Leo Joseph Govoni, fundador de una organización sin fines de lucro en el condado de Pinellas, y su contador John Leo Witeck han sido acusados de orquestar un fraude millonario que resultó en la quiebra de una entidad dedicada a proteger fondos de personas con discapacidades.
Un gran jurado federal en Florida ha imputado a los dos hombres por desviar más de $100 millones de dólares destinados a personas con necesidades especiales, lo que ha generado indignación total en la sociedad.
Según la acusación revelada esta semana por la Oficina del Fiscal Federal del Distrito Medio de Florida, los imputados enfrentan múltiples cargos, entre ellos conspiración para cometer fraude electrónico y postal, lavado de dinero, fraude bancario y falsedad en procesos de bancarrota. Si son hallados culpables, podrían enfrentar varias décadas de prisión.

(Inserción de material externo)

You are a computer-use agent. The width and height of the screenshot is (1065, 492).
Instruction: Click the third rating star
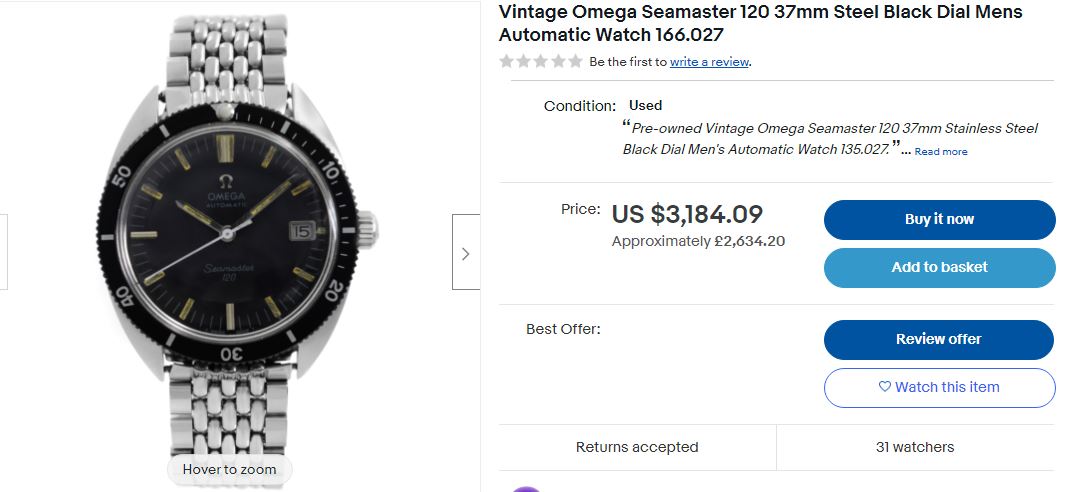541,61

Desvío de fondos y manipulación contable
El caso se centra en el Center for Special Needs Trust Administration (CSNT), una organización fundada por Govoni en 2000 con el objetivo de administrar fideicomisos especiales para personas con discapacidades. Estos fideicomisos permiten que los beneficiarios, como aquellos que han recibido compensaciones judiciales por lesiones, sigan recibiendo asistencia gubernamental, como Medicaid y SSI.
De acuerdo con los fiscales, Govoni y Witeck desviaron sistemáticamente fondos de los fideicomisos entre 2009 y 2024, utilizando el dinero para financiar un estilo de vida lujoso. A través de la manipulación de estados contables, los acusados enviaban extractos bancarios falsificados a las víctimas y sus familias para ocultar su fraude.
Los acusados no solo desviaron los fondos para sus propios intereses, sino que también utilizaron los recursos para comprar propiedades, realizar viajes en jet privado y hacer inversiones, como la compra de una cervecería.
Según los documentos judiciales, estas acciones fueron posibles gracias al uso de nuevos fondos de clientes para cubrir las solicitudes de dinero de los beneficiarios de los fideicomisos.
La gravedad del fraude fue subrayada por el fiscal federal Gregory W. Kehoe, quien calificó el esquema de “inconcebible”. Otros funcionarios federales, como el director asistente del FBI, Jose A. Pérez, y el inspector general adjunto del Departamento de Salud y Servicios Humanos, Christian Schrank, también expresaron su indignación, resaltando que este tipo de fraude traiciona la confianza de la comunidad y daña a las familias más vulnerables.
El caso, que involucra una extensa trama de fraude y lavado de dinero, podría tardar años en llegar a juicio debido a su complejidad. Las autoridades federales han decidido mantener a Govoni bajo prisión preventiva, debido a su conducta continua de fraude, incluso después de que se le ordenara detener la venta de activos.